1 - Introduction

What do a gas pressure tank embarked on a rocket, a seismic fault and a busy market have in common? Recent research suggests that they can all be described in much the same basic physical terms: as self-organising systems which develop similar patterns over many scales, from the very small to the very large. And all three have the potential for extreme behaviour: rupture, quake or crash.

Similar characteristics are exhibited by other crises that often present fundamental societal impacts and range from large natural catastrophes such as volcanic eruptions, hurricanes and tornadoes, landslides, avalanches, lightning strikes, catastrophic events of environmental degradation, to the failure of engineering structures, social unrest leading to large-scale strikes and upheaval, economic drawdowns on national and global scales, regional power blackouts, traffic gridlock, diseases and epidemics, etc. Intense attention and efforts are devoted in the academic community, in goverment agencies and in the industries that are sensitive to or directly interested in these risks, to the understanding, assessment, mitigation and if possible prediction of these events.

Scientifically based catastrophe theories are usually based on simulations of scenarios from models. However, numerous sources of error exist, each of which may have a negative impact on the validity of the predictions based on the models. Some of the uncertainties are under control in the modelling process; they usually involve trade-offs between a more faithful description and manageable calculations. Other sources of errors are beyond control as they are inherent in the modeling methodology of the specific disciplines. The two known strategies for modelling are both limited in this respect: analytical theoretical predictions are out of reach for most complex problems. Brute force numerical resolution of the equations (when they are known) or of scenarios using supercomputers is reliable in the "center of the distribution'', i.e. in the regime far from the extremes where good statistics can be accumulated. Crises are extreme events that occur rarely, albeit with extraordinary impact, and are thus completely under-sampled and thus poorly constrained.
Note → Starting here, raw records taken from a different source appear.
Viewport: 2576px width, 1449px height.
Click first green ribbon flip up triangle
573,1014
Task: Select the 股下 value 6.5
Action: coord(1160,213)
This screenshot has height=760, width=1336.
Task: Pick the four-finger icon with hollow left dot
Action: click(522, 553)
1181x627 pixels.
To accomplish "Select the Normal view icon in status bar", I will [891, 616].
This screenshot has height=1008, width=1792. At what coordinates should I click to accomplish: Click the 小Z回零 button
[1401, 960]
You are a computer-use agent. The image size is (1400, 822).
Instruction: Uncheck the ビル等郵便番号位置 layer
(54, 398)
With colleagues from several relevant disciplines, we have developed a non-traditional approach to make scientific predictions of catastrophic events, based on the concepts and techniques of statistical and nonlinear physics. This approach provides a third line of attack bridging accross the two extreme strategies of analytical theory and brute force numerical simulations. Our modelling strategy uses bifurcation and catastrophe theory, dynamical critical phenomena and the renormalization group, nonlinear dynamical systems and the theory of partially (spontaneously or not) broken symmetries to direct the numerical resolution of more realistic models and to identify relevant signatures of impending catastrophes. This has been successfully applied to problems as varied as failures of engineering structures, stock market crashes and human parturition, with good potential for earthquakes. These case studies are discussed in some details below.

The outstanding scientific question that needs to be addressed to guide prediction is how large-scale patterns of catastrophic nature might evolve from a series of interactions on the smallest and increasingly larger scales, where the rules for the interactions are presumed identifiable and known. For instance, a typical report on an industrial catastrophe describes the improbable interplay between a succession of events. Each event has a small probability and limited impact in itself. However, their juxtaposition and chaining lead inexorably to the observed losses. A common denominator of the various examples of crises is that they emerge from a collective process: the repetitive actions of interactive nonlinear influences on many scales lead to a progressive build-up of large-scale correlations and ultimately to the crisis. In such systems, it has been found that the organization of spatial and temporal correlations does not stem, in general, from a nucleation phase diffusing accross the system. It results rather from a progressive and more global cooperative process occurring over the whole system by repetitive interactions.

For hundreds of years, science has proceeded on the notion that things can always be understood-and can only be understood-by breaking them down into smaller pieces, and by coming to know those pieces completely. Systems in critical states flout this principle. Important aspects of their behaviour cannot be captured knowing only the detailed properties of their component parts. The large scale behavior is more controlled by their cooperativity and scaling up of their interactions. This is the key idea underlying the four examples that illustrate this new approach to prediction: rupture of engineering structures, earthquakes, stock market crashes and human parturition.